Polya Urn Scheme marginal distribution of draws

57 Views Asked by At

I'm going through the really well written notes https://citeseerx.ist.psu.edu/viewdoc/download?doi=10.1.1.212.2959&rep=rep1&type=pdf. I'm at the point where they discuss about the Polya Urn Scheme and how it helps to prove the existence of a Dirichlet Process. My question arises on the following part where they derive the marginal distribution of draws $p(\theta_{1}, \theta_{2},..., \theta_{n})$ on page 10.

$$p(\theta_{1}, \theta_{2},..., \theta_{n}) = \frac{a^{C}\prod_{k=1}^{C}H(\theta_{k}^{*})(n_{c}-1)!}{(a+n-1)(a+n-2)...a}$$

I tried to make sense of this distribution based on how the Polya Urn Scheme sampling evolves. My thinking is the following:

  1. Since, the sampling process is exchangeable, the order that we take the new colors doesn't really matter so I demonstrate things by assuming that the first color sampled is the $\theta_{1}^{*}$ then the $\theta_{2}^{*}$ etc.

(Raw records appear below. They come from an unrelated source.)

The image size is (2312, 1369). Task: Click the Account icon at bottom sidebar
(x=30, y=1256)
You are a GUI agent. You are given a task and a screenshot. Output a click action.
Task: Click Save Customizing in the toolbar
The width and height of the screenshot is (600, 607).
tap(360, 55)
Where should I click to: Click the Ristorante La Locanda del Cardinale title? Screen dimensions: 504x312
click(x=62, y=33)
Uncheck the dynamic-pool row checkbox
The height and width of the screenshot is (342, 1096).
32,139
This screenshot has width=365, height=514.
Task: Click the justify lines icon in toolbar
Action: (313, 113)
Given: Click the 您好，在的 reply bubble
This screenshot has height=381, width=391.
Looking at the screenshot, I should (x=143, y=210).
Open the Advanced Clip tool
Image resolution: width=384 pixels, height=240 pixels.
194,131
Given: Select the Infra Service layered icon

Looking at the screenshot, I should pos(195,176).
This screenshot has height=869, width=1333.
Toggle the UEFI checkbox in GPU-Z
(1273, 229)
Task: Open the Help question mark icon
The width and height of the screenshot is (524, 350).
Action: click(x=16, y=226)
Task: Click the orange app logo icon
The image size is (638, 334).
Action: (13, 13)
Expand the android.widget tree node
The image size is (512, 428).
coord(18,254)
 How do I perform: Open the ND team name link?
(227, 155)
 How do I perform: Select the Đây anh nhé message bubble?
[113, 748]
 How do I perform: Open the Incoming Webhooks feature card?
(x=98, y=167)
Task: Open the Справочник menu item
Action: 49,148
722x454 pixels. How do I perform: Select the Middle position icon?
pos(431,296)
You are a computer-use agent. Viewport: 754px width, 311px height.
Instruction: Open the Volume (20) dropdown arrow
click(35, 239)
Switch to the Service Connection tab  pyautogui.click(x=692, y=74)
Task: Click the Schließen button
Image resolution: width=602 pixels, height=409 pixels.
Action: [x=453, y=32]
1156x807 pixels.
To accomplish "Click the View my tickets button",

  2. For the first color we have the probability of choosing a new color $\frac{a}{a}$ since it is the first sampled color, with distribution $H(\theta_{1}^{*})$

  3. For the second color, we have the probability of choosing a new color (not the same as the previous one of course) $\frac{a}{a+1}$, and distribution $H(\theta_{2}^{*})$

  4. We repeat that about to the $Cth$ new color which we choose it with probability $\frac{a}{a+n-1}$ and distribution $H(\theta_{C}^{*})$.

Now if we put everything together I take partially the expression

$$\frac{a^{C}\prod_{k=1}^{C}H(\theta_{k}^{*})}{(a+n-1)(a+n-2)...a}$$

however the terms $(n_{c}-1)!$ are missing. How do those terms appear, it has something to do with the fact that we can have multiple $\theta_{i}, i=1,2,...,n$ equal to some $\theta_{c}^{*}$.

One guess is that $(n_{c}-1)!$ measures all the possible ways the the sampled colors $\theta_{i} = \theta^{*}_{c}$ might have arise. For example, suppose that we have $n_{c}=3$. Then we know that there exist $\theta_{c_{1}},\theta_{c_{2}},\theta_{c_{3}}$ equal to $\theta_{c}^{*}$. For convinience, lets choose that the first observation that gives the color $c$ is the $\theta_{c_{1}}$ then the $(n_{c}-1)!=(3-1)!=2$ gives the total number of possible ways that the $\theta_{c_{2}},\theta_{c_{3}}$ might arise, i.e. first the $\theta_{c_{2}}$ and then the $\theta_{c_{3}}$ or first the $\theta_{c_{3}}$ and then the $\theta_{c_{2}}$. Does this makes any sense? Ideally could someone explain to me why the $(n_{c}-1)!$ appears?